Margaret is depressed from the trauma of the past year. Frederick has essentially defected—an example, like Mr. Hale’s abandonment of his living, of the cost of abiding by conscience—which leaves Margaret ever lonelier, as her family continues to unravel.
Mr. Bell invites both Mr. Hale and Margaret for a visit to Oxford. Mr. Hale, whose health has faltered from stress and too little company, goes, but Margaret insists on staying at home, wanting to enjoy rest and freedom from responsibilities for the first time in two years. As soon as her father leaves, Margaret feels “how great and long had been the pressure on her time and her spirits. It was astonishing, almost stunning, to feel herself so much at liberty…she might be unhappy if she liked.” She uses the time to go over the griefs of recent months at leisure, “[appointing] to each of them its right work in her life.”
Margaret finally enjoys a break from the relentless responsibilities of her role within the household. Gaskell again underlines the personal cost of Margaret’s work; she has continually sacrificed her own emotions to the wellbeing of others. Now, at last, she has the luxury of examining her grief—but even now, she doesn’t wallow in it, but considers how it might serve her development as a person.
Margaret feels most keenly the lie she told, especially in light of the dashing of her hopes for Frederick’s exoneration, and the events to which her lie gave rise. She reads a passage from St. Francis de Sales’ Introduction to the Devout Life encouraging the repentant heart to take courage on the path of humility. She tries to become less absorbed in her own problems, beginning by chatting with Martha, her serving-maid, who reports that Fanny Thornton is soon to be married to a rich manufacturer.
Margaret’s character has always been marked by pride, but she begins to emphasize the cultivation of humility as well. Her experiences with Thornton have made her increasingly mindful of her weaknesses.
Margaret visits Higgins next, who reports that his new master, Thornton, is “good enough to fight wi’, but too good…to be cheated.” He has one of the Boucher boys recite some Methodist hymns for Margaret, “oddly and unconsciously [taking] an interest in the sacred things which he had formerly scouted [rejected with scorn].”

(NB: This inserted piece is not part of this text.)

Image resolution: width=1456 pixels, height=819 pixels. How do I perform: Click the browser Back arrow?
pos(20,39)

Higgins has come to respect Thornton, especially in the stubborn devotion to principle they share. Also, in contrast to his former scorn of “methodee fancies,” he encourages his adoptive sons to memorize sacred Methodist music—perhaps touched by those things that had meant so much to Bessy.
That night, Margaret is strangely preoccupied with thoughts of her father. Mr. Hale is thinking of Margaret as well. The renewal of old acquaintances in Oxford has wearied him. With sudden earnestness, he tells Bell that, even if he could have foreseen what would come of his changed opinion—including Mrs. Hale’s death—he could not have done otherwise. He might have acted more wisely in the aftermath; but, he concludes, “I don’t think God endued me with over-much wisdom or strength.”

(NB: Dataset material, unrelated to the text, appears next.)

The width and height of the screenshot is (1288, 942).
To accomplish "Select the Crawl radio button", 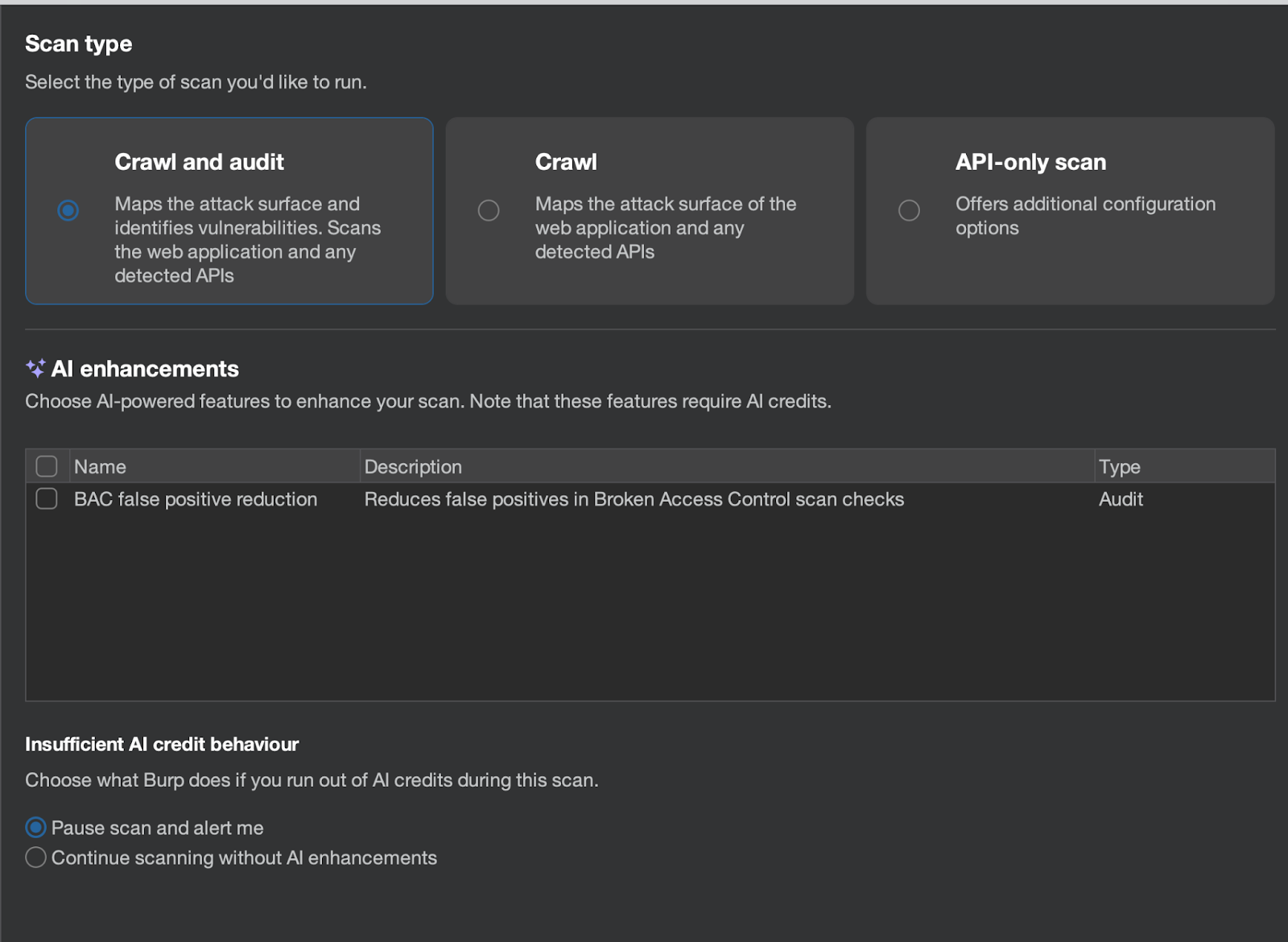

Mr. Hale continues to maintain that he did the right thing by acting according to his conscience. Even though Mr. Hale has displayed weakness on plenty of occasions in the story—something he acknowledges himself—he remains steadfast in his conviction, despite the hardships he thrust himself and his family into. Gaskell upholds this devotion to conscience as something to be respected.
Mr. Bell replies, “[God] gave you strength to do what your conscience told you was right; and I don’t see that we need any higher or holier strength than that; or wisdom either.” He adds, “The veriest idiot who obeys his own simple law of right, if it be but in wiping his shoes on a door-mat, is wiser and stronger than I.”
Mr. Bell reaffirms the sanctity of conscience that is so important to Gaskell. He also upholds the wisdom of the common man as potentially superior to the education of a man like himself.
Before going to bed that night, Mr. Hale commends Margaret to Mr. Bell’s care, and Bell promises all possible help to his beloved goddaughter. That night, Mr. Hale dies peacefully in his sleep. Shocked, Bell laments that his friend “wore out that tender heart of [his] before its time,” and hurriedly departs for Milton to tell Margaret.
Mr. Hale’s death severs Margaret’s last link with her family. While she’s felt increasingly isolated over the years, now she is truly alone and must fend for herself.
On the train, Bell unexpectedly sees Thornton. Thornton is silent with shock at the news of Mr. Hale’s death and wonders, trembling, what will become of Margaret. Mr. Bell assumes that the Lennoxes, especially Henry, will take an interest in Margaret. Thornton hides behind his newspaper again. In Milton, as soon as Margaret sees Mr. Bell getting out of a carriage alone, she knows “with an instinctive flash” that her father has died.
Thornton is unhappy at the thought that Hale’s death might mean Margaret’s renewed intimacy with another man. Margaret realizes that she is truly alone.